**Page extract**
Saturday, 16 December 2017

Bas Ketelaars / Caspar David Friedrich



Caspar David Friedrich
Der Mönch am Meer
1808-1810
oil on canvas
110 x 171,5 cm
Alte Nationalgalerie, Berlin




Looking at the paintings of Caspar David Friedrich I see atmosphere and structure. The Monk by the Sea (Der Mönch am Meer 1808-1810) is probably his most radical piece of work. This painting shows an overwhelming emptiness with the weight of the whole cosmos. More than just a landscape it shows nature in its most comprehensive form. Nature and its experience by the lonely figure in the foreground, of whom I can’t really tell whether he’s a part of it or not. 

Although it’s known that Friedrich painted his images rather quick and accurate after looking a long time at the empty canvas, in this picture you can still see the traces of two small fishing boats in the horizon which were eventually painted over. With this correction he brings pure abstraction suddenly very close by.

**Work instructions**
1) Answer these questions about the post on Friedrich's The Monk by the Sea:
(a) In which museum is the painting held?
(b) What can still be seen in the horizon of the painting?
(c) In what medium is the painting made?
2) In the post on Friedrich's The Monk by the Sea, list every detail given in the caption that stands between the heading and the first paragraph.

**Information supplied**

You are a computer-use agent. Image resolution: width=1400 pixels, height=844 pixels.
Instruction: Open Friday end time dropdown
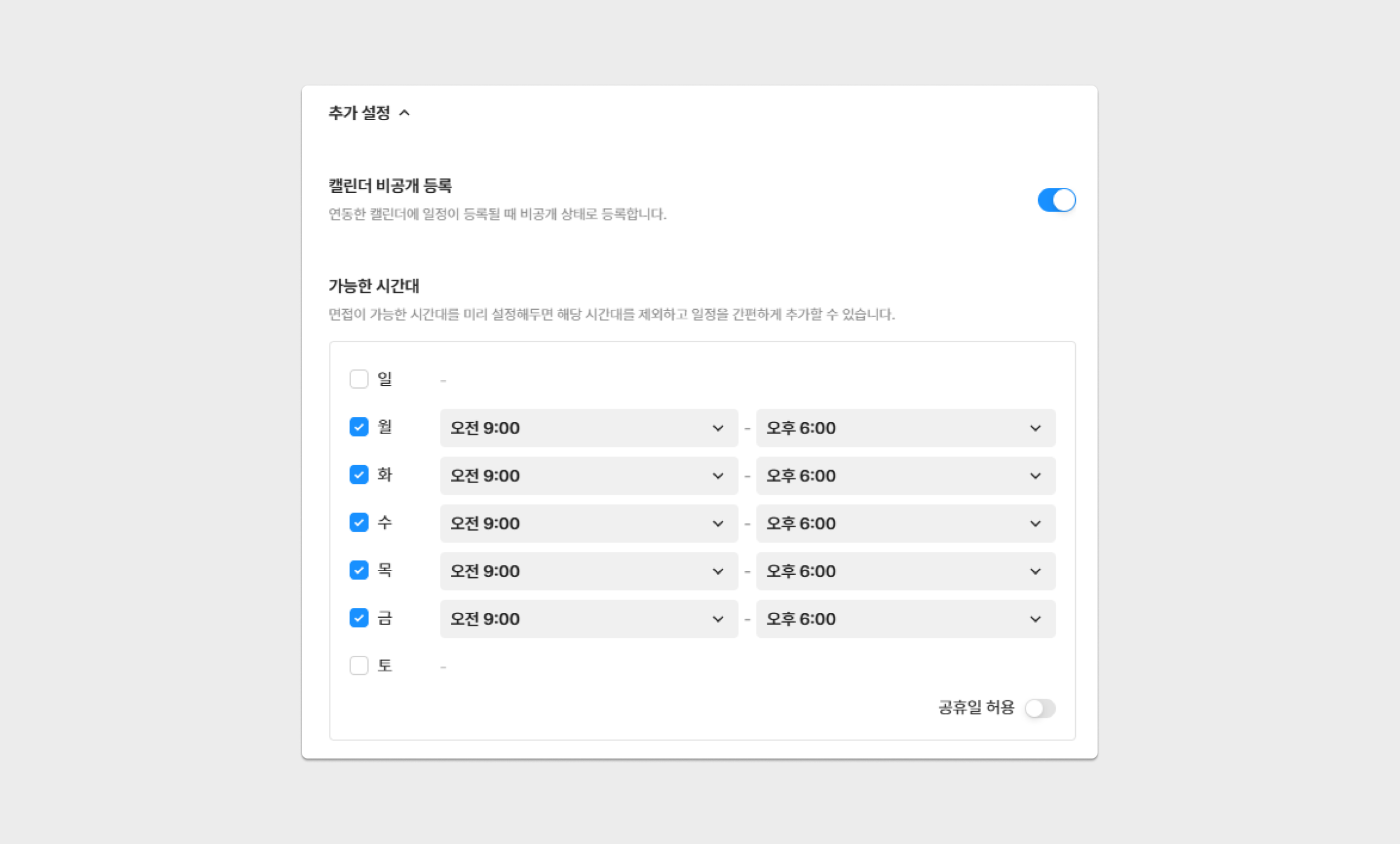[x=905, y=619]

**Responses for each task**
1)
(a) The Alte Nationalgalerie in Berlin.
(b) The traces of two small fishing boats, which were eventually painted over.
(c) Oil on canvas.

2)
- Caspar David Friedrich
- Der Mönch am Meer
- 1808-1810
- oil on canvas
- 110 x 171,5 cm
- Alte Nationalgalerie, Berlin